The gangster’s girl was eighteen

and had had an abortion he knew nothing about.

She found something to criticize, one thing,

the single beds, and as she undressed

raising her knees, slipping off her shoes

unhooking her stockings from her garters

she spoke of the bloodlessness of the rich not believing it

while the gangster lay between the sheets in the initialed pajamas

arranging himself under the covers so that they were neat and tight

as if trying to take as little possession of the bed as possible

not wanting to appear to himself to threaten anything.

He locked his hands behind his head and ignored the girl

and lay in the dark not even smoking.

But at three that morning there was a terrible howl

from the pack of wild dogs that ran in the mountains—

not wolves but dogs that had reverted

when their owners couldn’t feed them any longer.

The old man had warned them this might happen

but the girl crept into the bed of the gangster

and he put his arm around her and held her

so that she would not slip off the edge

and they listened to the howling

and then the sound nearer to the house

of running dogs, of terrifying exertion

and then something gushing

in the gardens below the windows.

And they heard the soft separation

together with grunts and snorts and yelps

of flesh as it is fanged and lifted from a body.

Jesus, the girl said

and the gangster felt her breath on his collarbone

and smelled the gel in her hair, the sweetness of it,

and felt the gathered dice of her shoulders

and her shivering and her cold hand on his stomach

underneath the waistband.

In the morning they joined the old man

on the sun terrace outside the dining room.

Halfway down the hill a handyman pushing a wheelbarrow

was just disappearing around a bend in the path.

I hope you weren’t frightened, the old man said, they took a deer

and he turned surprisingly young blue eyes on the best gangster’s girl.

Later that morning she saw on the hills in the sun

all around Lake Loon

patches of color where the trees were turning

and she went for a walk alone and in the woods she saw

in the orange and yellowing leaves of deciduous trees

the coming winter

imagining in these high mountains

snow falling like some astronomical disaster

and Loon Lake as the white hole of a monstrous meteor

and every branch of the evergreens all around

described with snow, each twig each needle

balancing a tiny snowfall precisely imitative of itself.

And at dinner she wore her white satin gown

with nothing underneath to ruin the lines.

And the old man’s wife came to dinner this night

clearly younger than her husband, trim and neat

with small beautifully groomed hands and still young shoulders and neck

but brackets at the corners of her mouth.

She talked to them politely with no condescension

and showed them in glass cases in the game room

trophies of air races she had won

small silver women pilots

silver cups and silver planes on pedestals.

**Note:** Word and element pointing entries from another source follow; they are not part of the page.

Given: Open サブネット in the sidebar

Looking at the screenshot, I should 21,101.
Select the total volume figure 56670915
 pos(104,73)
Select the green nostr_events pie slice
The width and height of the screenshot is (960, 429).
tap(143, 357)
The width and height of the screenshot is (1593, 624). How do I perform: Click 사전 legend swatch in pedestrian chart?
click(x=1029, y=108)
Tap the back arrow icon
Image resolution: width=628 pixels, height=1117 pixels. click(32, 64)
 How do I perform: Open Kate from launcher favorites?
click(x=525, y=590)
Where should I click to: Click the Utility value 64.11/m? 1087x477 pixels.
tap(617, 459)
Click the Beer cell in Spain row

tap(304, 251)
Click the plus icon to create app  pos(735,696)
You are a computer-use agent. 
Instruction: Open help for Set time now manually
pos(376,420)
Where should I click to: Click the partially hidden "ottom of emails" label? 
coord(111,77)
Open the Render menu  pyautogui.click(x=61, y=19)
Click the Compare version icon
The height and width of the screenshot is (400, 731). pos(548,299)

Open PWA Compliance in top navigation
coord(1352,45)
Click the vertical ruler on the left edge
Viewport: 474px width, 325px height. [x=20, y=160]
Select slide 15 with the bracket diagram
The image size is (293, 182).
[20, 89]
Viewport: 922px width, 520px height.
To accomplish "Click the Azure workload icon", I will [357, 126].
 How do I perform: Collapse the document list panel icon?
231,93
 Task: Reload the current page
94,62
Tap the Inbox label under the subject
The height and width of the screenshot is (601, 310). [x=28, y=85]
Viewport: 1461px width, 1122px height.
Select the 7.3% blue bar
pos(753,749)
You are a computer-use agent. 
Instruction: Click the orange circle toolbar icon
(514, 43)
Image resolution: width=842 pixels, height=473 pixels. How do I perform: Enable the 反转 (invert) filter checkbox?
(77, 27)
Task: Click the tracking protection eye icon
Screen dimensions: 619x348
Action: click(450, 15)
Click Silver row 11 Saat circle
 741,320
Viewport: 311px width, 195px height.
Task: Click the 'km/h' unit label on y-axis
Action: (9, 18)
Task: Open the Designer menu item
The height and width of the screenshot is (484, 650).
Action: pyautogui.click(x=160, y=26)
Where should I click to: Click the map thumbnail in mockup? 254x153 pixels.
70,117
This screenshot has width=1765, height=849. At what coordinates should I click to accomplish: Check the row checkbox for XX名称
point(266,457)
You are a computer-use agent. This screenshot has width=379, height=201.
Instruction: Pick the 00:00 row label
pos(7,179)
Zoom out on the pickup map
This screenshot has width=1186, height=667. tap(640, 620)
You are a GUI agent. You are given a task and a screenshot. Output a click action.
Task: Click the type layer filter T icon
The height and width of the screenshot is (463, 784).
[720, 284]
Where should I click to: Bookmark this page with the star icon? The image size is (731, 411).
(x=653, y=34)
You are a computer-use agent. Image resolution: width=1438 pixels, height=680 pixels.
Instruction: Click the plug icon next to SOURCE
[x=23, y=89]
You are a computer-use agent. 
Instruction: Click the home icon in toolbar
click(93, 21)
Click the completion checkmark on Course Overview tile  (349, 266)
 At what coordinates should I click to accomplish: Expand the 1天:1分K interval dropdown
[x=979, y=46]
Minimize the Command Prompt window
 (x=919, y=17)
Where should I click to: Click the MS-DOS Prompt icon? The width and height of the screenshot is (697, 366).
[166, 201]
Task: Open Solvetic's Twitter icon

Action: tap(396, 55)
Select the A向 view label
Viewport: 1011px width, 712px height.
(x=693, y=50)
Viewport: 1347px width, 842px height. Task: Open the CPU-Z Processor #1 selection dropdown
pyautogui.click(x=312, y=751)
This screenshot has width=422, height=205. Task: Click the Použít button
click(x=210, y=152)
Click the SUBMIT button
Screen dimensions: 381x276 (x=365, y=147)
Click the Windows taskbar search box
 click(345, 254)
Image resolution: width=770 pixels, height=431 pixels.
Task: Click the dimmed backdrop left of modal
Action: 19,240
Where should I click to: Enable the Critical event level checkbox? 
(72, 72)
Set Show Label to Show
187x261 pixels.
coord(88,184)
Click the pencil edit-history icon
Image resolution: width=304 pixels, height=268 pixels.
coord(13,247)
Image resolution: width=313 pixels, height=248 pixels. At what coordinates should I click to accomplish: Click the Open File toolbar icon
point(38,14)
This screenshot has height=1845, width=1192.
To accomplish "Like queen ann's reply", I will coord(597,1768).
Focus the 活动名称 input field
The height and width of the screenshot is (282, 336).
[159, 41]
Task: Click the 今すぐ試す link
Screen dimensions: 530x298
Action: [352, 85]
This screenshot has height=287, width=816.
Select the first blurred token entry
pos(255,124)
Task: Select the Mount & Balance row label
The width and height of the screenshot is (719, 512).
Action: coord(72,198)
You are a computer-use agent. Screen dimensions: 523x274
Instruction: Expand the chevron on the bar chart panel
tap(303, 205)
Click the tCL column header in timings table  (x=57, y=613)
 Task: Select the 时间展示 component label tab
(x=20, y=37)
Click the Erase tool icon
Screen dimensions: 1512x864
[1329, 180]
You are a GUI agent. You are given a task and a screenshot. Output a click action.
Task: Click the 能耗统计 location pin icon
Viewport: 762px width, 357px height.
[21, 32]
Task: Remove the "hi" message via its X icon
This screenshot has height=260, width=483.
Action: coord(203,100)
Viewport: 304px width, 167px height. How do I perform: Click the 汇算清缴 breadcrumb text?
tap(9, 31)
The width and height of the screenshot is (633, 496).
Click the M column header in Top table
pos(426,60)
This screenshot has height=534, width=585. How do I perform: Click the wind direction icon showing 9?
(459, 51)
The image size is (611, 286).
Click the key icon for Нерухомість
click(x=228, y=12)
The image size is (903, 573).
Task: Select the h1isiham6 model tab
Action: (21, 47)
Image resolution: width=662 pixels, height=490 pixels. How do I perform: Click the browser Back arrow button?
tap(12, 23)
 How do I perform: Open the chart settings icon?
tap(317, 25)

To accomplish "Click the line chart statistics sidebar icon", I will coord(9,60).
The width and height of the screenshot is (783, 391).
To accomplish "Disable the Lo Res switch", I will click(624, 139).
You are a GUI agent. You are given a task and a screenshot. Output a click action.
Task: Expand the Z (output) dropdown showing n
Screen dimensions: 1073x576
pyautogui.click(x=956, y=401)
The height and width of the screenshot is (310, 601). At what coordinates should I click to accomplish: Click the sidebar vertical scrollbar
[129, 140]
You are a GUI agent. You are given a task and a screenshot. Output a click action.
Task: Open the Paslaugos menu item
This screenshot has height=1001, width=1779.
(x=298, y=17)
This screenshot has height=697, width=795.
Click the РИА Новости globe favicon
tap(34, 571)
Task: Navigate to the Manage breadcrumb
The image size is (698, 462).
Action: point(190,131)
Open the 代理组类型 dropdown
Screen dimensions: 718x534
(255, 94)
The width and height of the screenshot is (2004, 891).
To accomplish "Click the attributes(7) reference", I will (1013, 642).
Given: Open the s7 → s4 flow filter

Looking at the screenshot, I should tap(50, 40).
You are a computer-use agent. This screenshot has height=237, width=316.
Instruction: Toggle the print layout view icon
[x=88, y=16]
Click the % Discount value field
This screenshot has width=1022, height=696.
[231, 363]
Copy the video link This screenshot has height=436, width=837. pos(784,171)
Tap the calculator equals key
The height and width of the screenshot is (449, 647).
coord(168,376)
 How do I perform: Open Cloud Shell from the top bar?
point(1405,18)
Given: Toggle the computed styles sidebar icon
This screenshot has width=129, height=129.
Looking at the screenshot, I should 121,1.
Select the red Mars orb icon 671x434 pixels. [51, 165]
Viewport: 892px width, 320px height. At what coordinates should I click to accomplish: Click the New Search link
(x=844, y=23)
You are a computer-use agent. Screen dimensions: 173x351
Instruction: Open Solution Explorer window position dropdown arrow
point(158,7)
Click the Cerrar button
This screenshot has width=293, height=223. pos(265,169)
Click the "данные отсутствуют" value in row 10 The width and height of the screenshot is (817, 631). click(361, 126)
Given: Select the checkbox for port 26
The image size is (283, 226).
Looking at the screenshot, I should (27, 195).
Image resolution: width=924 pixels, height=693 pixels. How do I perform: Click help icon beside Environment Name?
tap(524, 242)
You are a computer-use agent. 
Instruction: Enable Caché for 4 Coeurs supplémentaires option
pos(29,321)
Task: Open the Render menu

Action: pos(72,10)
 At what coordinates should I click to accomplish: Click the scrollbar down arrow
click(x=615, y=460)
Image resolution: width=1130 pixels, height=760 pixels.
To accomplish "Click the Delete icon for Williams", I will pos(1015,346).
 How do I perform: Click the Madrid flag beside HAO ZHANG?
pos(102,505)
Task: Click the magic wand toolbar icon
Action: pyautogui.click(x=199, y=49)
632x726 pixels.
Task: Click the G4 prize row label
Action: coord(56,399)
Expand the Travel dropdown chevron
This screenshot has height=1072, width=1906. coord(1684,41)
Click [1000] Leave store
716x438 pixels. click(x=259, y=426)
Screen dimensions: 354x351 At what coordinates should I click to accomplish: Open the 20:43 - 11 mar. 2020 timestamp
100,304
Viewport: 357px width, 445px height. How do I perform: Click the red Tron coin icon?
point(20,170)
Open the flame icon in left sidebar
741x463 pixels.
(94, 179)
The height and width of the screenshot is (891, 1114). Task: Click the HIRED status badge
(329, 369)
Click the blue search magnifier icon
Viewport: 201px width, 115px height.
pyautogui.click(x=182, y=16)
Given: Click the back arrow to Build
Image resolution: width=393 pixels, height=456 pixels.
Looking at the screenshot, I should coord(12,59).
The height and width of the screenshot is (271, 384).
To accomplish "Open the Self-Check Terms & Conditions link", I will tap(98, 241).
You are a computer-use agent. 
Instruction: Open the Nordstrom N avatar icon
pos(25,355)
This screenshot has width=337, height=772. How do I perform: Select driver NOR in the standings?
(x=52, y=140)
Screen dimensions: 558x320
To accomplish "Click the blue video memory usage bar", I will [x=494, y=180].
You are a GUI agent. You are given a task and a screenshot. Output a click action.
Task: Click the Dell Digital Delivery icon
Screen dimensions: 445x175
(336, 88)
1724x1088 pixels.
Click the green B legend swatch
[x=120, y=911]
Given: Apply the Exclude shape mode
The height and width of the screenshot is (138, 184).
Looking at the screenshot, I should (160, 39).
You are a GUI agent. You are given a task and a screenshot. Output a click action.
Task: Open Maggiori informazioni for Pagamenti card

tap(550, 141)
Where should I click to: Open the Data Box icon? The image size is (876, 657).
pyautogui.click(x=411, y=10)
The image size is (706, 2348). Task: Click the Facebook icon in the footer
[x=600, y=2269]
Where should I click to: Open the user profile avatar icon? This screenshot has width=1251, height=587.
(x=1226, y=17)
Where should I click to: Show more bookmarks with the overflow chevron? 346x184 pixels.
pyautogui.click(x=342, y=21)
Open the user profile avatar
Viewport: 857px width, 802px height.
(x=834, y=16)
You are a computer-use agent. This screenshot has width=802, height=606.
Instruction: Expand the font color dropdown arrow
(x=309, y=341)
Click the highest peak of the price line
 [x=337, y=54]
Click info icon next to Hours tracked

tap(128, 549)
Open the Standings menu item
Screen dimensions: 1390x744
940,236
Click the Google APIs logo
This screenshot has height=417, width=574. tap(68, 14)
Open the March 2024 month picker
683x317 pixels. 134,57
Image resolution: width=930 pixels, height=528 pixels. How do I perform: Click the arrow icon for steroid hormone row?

Then still early in the evening she said good night

and that she had enjoyed meeting them.

They watched her go.

And after the old man retired

and all the gangsters and their women stood around

in their black ties and tuxes and long gowns

the best gangster’s girl saw a large Victrola in the corner

of the big living room with its leather couches and

grand fireplace

the servants spirited away the coffee service

and the gangster’s girl put on a record and commanded

everyone to dance.

And they danced to the Victrola music

they felt better they did the fox trot

and went to the liquor cabinet and broke open some Scotch

and gin and they danced and smoked

the old man’s cigarettes from the boxes on the tables

and the only light came from the big fire

and the women danced with one arm dangling holding empty glasses

and the gangsters nuzzled their shoulders

and their new shoes made slow sibilant rhythms

on the polished floors

as they danced in their tuxes and gowns of satin at Loon Lake

at Loon Lake

in the rich man’s camp

in the mountains of the Adirondacks.

12

He was a whistling wonder with his face and arms and legs in bandages and bandages crisscrossed like bandoliers across his chest. Every now and then they looked in on him with the same separation of themselves from the sight as rubes looking at the freaks. They all wore green.